» TAREA ESCRITA: Copia sin cambiar nada las líneas del listado, todo desde la que contiene "Where should I" hasta la que contiene "pos(319,536)", incluidas las dos.
►
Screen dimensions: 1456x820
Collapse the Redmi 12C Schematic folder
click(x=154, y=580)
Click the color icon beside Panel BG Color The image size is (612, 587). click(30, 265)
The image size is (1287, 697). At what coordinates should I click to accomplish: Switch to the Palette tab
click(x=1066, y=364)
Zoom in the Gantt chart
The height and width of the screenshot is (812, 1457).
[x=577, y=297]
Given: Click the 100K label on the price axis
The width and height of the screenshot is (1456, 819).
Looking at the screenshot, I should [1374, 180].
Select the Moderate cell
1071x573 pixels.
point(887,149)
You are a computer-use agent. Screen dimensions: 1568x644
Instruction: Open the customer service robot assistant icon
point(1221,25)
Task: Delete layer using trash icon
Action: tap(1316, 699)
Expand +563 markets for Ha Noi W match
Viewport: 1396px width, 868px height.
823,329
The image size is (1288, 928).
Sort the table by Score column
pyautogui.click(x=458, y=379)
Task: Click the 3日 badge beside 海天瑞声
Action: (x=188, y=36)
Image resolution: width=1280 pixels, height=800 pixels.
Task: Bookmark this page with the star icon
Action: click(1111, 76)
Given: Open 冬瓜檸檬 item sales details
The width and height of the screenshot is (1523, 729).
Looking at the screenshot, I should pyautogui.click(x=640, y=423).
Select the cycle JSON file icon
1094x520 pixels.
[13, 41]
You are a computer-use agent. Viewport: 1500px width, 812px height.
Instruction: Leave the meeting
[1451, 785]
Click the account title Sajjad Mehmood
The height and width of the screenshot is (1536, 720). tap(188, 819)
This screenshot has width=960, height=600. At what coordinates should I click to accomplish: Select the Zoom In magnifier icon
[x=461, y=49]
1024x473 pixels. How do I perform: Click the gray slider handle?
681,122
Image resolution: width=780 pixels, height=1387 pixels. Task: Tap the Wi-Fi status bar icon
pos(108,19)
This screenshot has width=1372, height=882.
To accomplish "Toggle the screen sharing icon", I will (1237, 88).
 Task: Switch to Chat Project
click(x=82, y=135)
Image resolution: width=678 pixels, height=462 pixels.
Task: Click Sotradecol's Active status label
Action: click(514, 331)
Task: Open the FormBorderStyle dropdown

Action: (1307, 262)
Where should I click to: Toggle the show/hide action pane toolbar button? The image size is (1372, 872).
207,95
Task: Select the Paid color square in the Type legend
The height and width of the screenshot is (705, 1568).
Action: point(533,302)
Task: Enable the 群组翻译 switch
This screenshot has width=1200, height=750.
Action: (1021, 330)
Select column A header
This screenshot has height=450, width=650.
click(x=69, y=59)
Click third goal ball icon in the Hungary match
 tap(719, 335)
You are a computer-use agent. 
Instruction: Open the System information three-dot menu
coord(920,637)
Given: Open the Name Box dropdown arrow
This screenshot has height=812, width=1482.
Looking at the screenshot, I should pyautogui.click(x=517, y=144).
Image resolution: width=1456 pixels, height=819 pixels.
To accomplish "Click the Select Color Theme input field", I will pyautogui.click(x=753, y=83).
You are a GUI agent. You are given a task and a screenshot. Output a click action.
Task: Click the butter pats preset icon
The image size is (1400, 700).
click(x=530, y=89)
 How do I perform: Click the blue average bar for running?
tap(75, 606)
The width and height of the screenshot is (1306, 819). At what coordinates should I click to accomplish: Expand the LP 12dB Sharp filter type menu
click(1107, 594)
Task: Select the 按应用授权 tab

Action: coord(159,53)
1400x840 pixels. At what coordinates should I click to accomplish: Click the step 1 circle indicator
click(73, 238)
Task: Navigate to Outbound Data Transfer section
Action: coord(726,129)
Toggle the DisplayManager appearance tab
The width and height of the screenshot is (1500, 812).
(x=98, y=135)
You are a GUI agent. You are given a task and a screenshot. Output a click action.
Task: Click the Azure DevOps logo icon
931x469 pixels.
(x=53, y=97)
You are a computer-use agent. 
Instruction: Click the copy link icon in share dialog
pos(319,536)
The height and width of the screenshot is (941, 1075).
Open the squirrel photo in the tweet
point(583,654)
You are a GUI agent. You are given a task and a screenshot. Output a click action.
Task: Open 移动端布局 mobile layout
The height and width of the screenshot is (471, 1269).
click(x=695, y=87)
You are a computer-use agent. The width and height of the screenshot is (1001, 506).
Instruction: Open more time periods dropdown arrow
◄
» RESPUESTA FINAL:
Where should I click to: Toggle the show/hide action pane toolbar button? The image size is (1372, 872).
207,95
Task: Select the Paid color square in the Type legend
The height and width of the screenshot is (705, 1568).
Action: point(533,302)
Task: Enable the 群组翻译 switch
This screenshot has width=1200, height=750.
Action: (1021, 330)
Select column A header
This screenshot has height=450, width=650.
click(x=69, y=59)
Click third goal ball icon in the Hungary match
 tap(719, 335)
You are a computer-use agent. 
Instruction: Open the System information three-dot menu
coord(920,637)
Given: Open the Name Box dropdown arrow
This screenshot has height=812, width=1482.
Looking at the screenshot, I should pyautogui.click(x=517, y=144).
Image resolution: width=1456 pixels, height=819 pixels.
To accomplish "Click the Select Color Theme input field", I will pyautogui.click(x=753, y=83).
You are a GUI agent. You are given a task and a screenshot. Output a click action.
Task: Click the butter pats preset icon
The image size is (1400, 700).
click(x=530, y=89)
 How do I perform: Click the blue average bar for running?
tap(75, 606)
The width and height of the screenshot is (1306, 819). At what coordinates should I click to accomplish: Expand the LP 12dB Sharp filter type menu
click(1107, 594)
Task: Select the 按应用授权 tab

Action: coord(159,53)
1400x840 pixels. At what coordinates should I click to accomplish: Click the step 1 circle indicator
click(73, 238)
Task: Navigate to Outbound Data Transfer section
Action: coord(726,129)
Toggle the DisplayManager appearance tab
The width and height of the screenshot is (1500, 812).
(x=98, y=135)
You are a GUI agent. You are given a task and a screenshot. Output a click action.
Task: Click the Azure DevOps logo icon
931x469 pixels.
(x=53, y=97)
You are a computer-use agent. 
Instruction: Click the copy link icon in share dialog
pos(319,536)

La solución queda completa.